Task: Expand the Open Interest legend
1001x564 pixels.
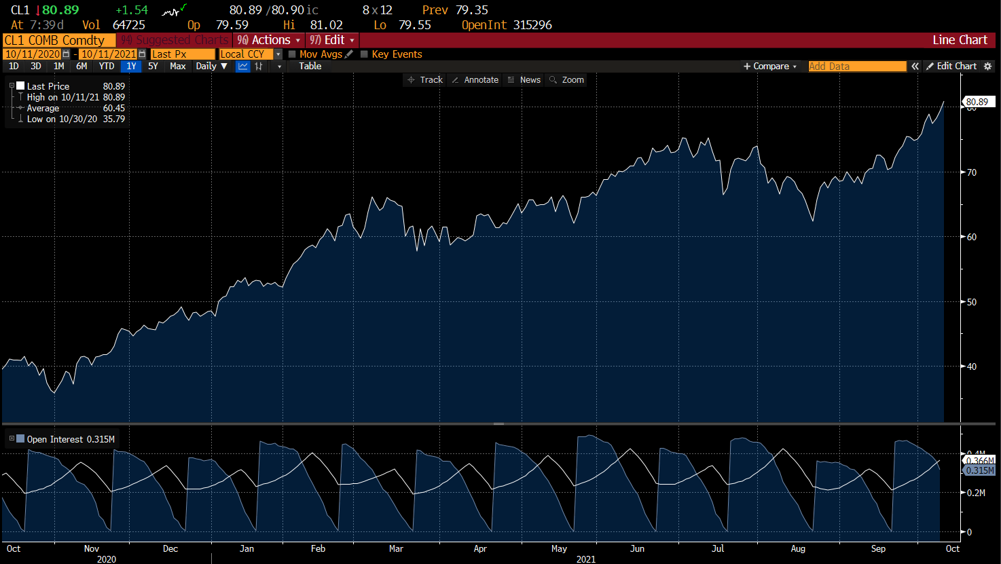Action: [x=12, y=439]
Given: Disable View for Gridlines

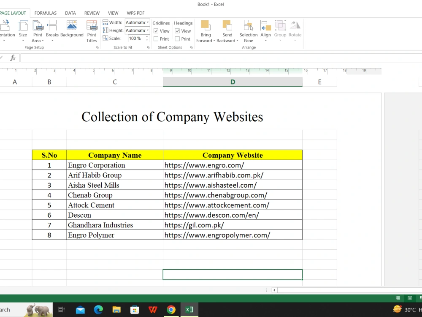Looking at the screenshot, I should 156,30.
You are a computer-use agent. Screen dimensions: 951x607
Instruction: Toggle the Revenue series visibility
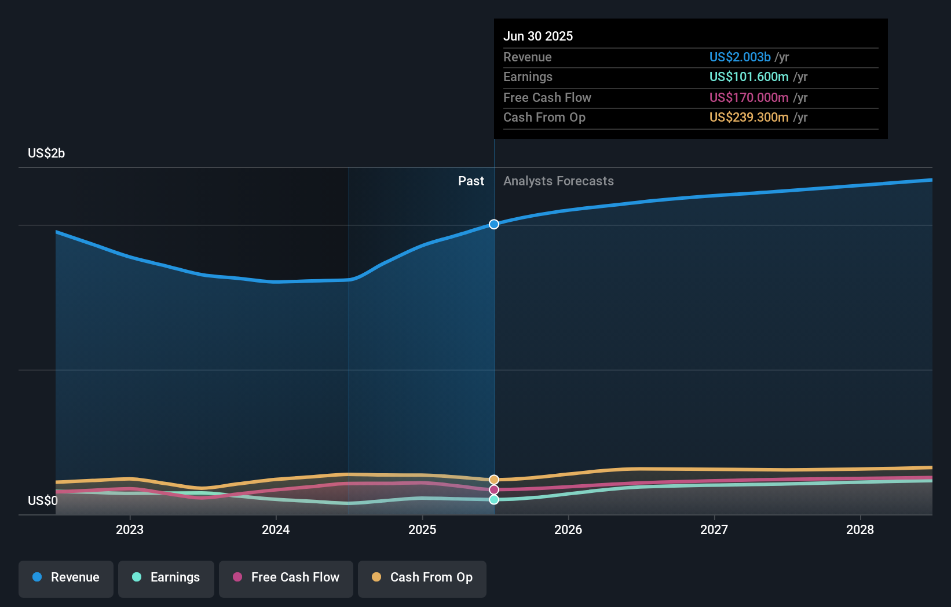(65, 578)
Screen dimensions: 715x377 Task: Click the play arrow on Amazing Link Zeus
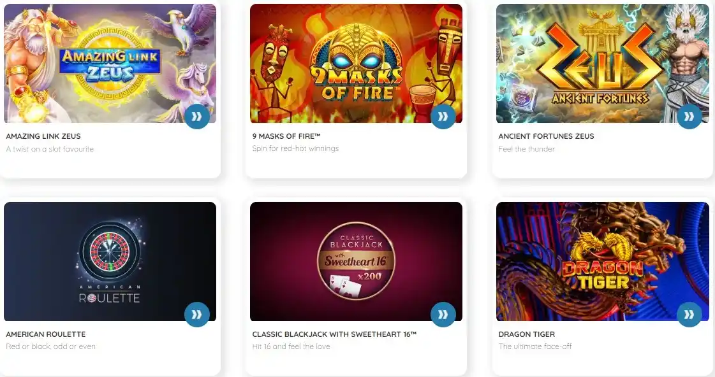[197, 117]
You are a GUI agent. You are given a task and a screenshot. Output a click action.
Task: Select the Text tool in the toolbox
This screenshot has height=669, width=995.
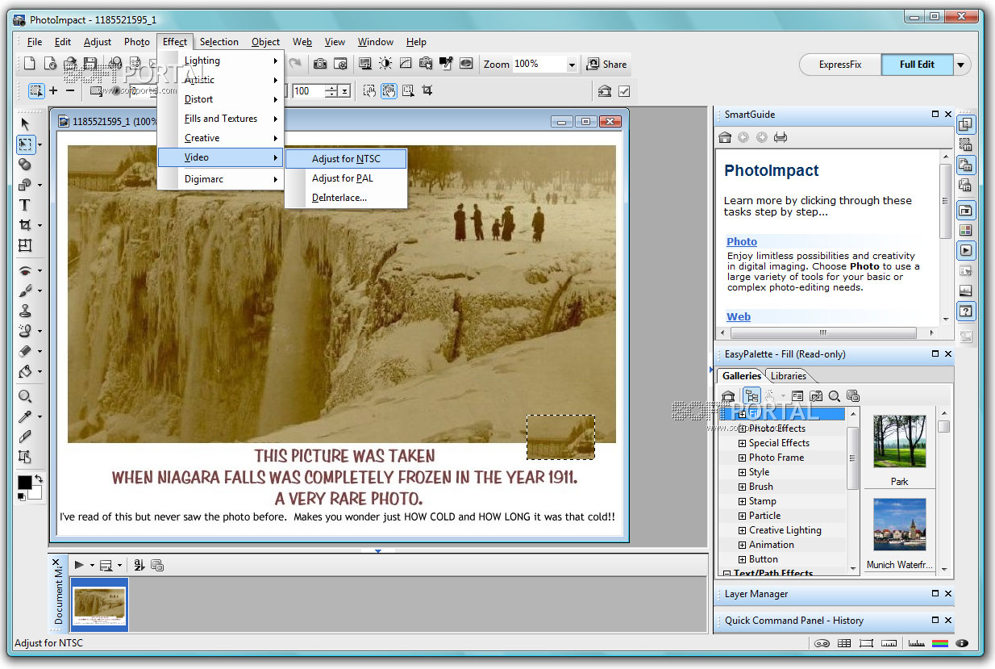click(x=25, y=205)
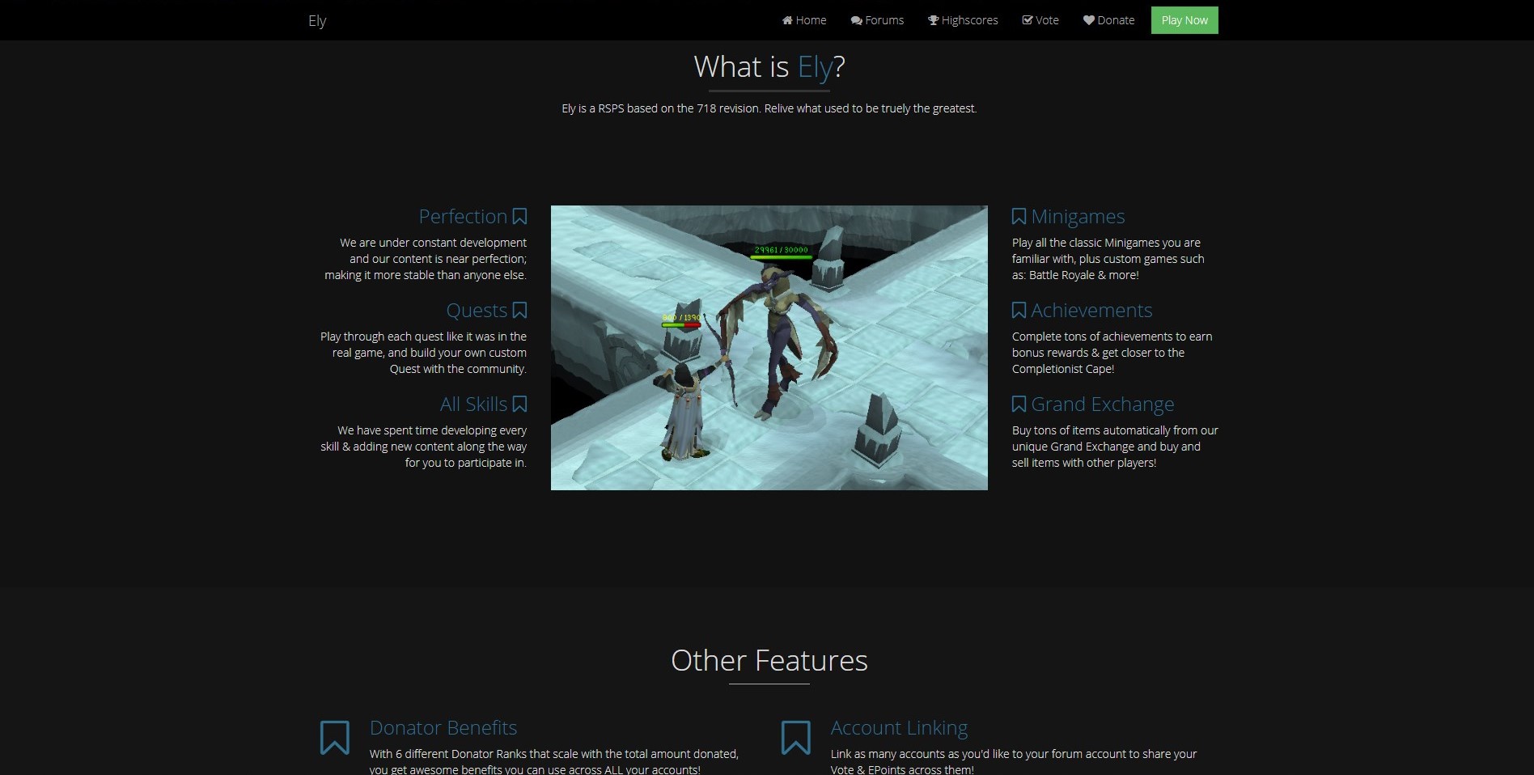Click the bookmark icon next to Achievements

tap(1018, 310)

———

* Problem statement:
Reproduce all of the data above word for word, leaving out the pictures.

* Correct output:
Task: Expand the Open Interest legend
1001x564 pixels.
Action: [x=12, y=439]
Given: Disable View for Gridlines

Looking at the screenshot, I should 156,30.
You are a computer-use agent. Screen dimensions: 951x607
Instruction: Toggle the Revenue series visibility
(65, 578)
Screen dimensions: 715x377 Task: Click the play arrow on Amazing Link Zeus
[197, 117]
You are a GUI agent. You are given a task and a screenshot. Output a click action.
Task: Select the Text tool in the toolbox
This screenshot has height=669, width=995.
click(x=25, y=205)
Click the bookmark icon next to Achievements

tap(1018, 310)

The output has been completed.